J’ai bien essayé de lui faire comprendre ce phénomène qui me perturbe énormément mais
subitement elle a changé de sujet et finalement je suis ressortie de cette consultation plus
mal en point qu'avant.
La psychologue m’a donné un prochain rendez-vous pour la mi-janvier avec le psychiatre.
J’avais rendez-vous à 10h00 du matin, j’ai dû patienter durant vingt minutes avant d'être
reçue. Les éclats de rire qui me parvenaient aux oreilles me faisaient douter qu'il était en
consultation.
Il faut aussi souligner que son côté colonel, imposant me faisait à chaque fois craindre les
entretiens qui se déroulaient avec lui.
Aux environs de 10h25 sa porte s’ouvrit et ce médecin me fit entrer dans son cabinet et
comme je l'avais pressenti il n’y eut aucune personne qui en sortait ce qui signifie qu'il était
en correspondance téléphonique durant cette attente.

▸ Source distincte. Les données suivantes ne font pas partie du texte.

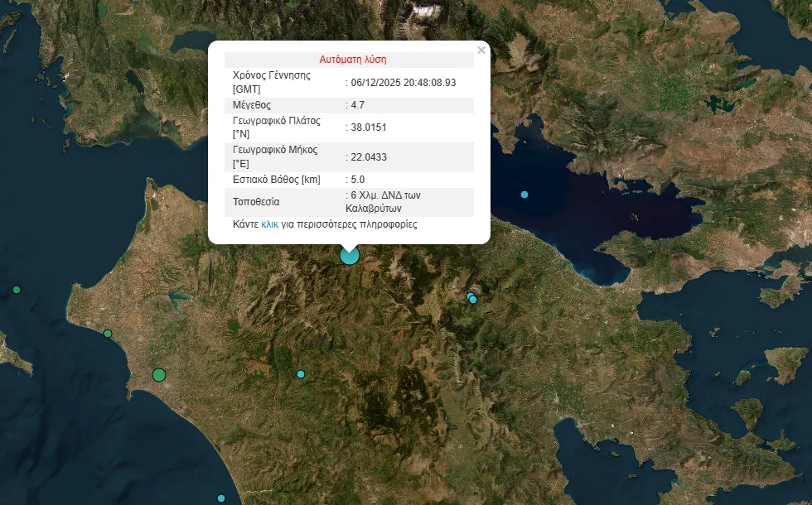The image size is (812, 505).
Task: Click the latitude value 38.0151
Action: click(x=369, y=127)
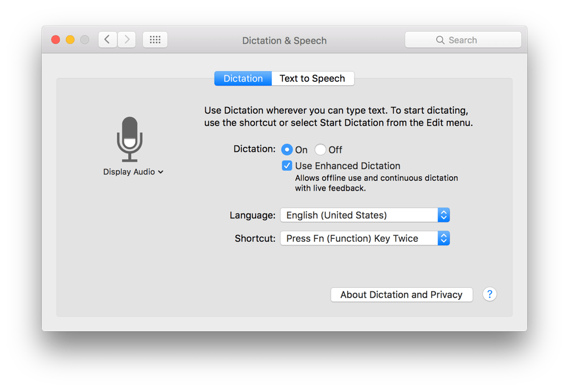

D’après les éclats de rire que j’avais entendus il ne s'agissait certainement pas d'une
consultation en urgence avec une patiente. Ensuite, le psy cherchait partout mon dossier.
Aucune idée où il se trouvait, comment pouvait-il être au courant de mon évolution et de
mes problèmes s’il n’avait pas préalablement pris la peine de le consulter. Il est 10H30
lorsque la consultation peut débuter.
Comme je n'allais vraiment pas bien à ce moment-là, j'ai voulu lui expliquer qu'il me
semblait important, qu'à n'importe quel âge, il puisse y avoir une thérapie familiale qui se
mette en place pour permettre à tous les membres de comprendre la réaction de la victime
qui se trouve au fond du trou et fait une tentative de suicide. Lorsque ce déclencheur arrive
et que la famille n'est pas au courant de l'extrême souffrance de la victime elle se retrouve
incrédule et effondrée comme après un cataclysme qui débarque subitement dans leur
existence jusqu'alors protégée de toutes tempêtes.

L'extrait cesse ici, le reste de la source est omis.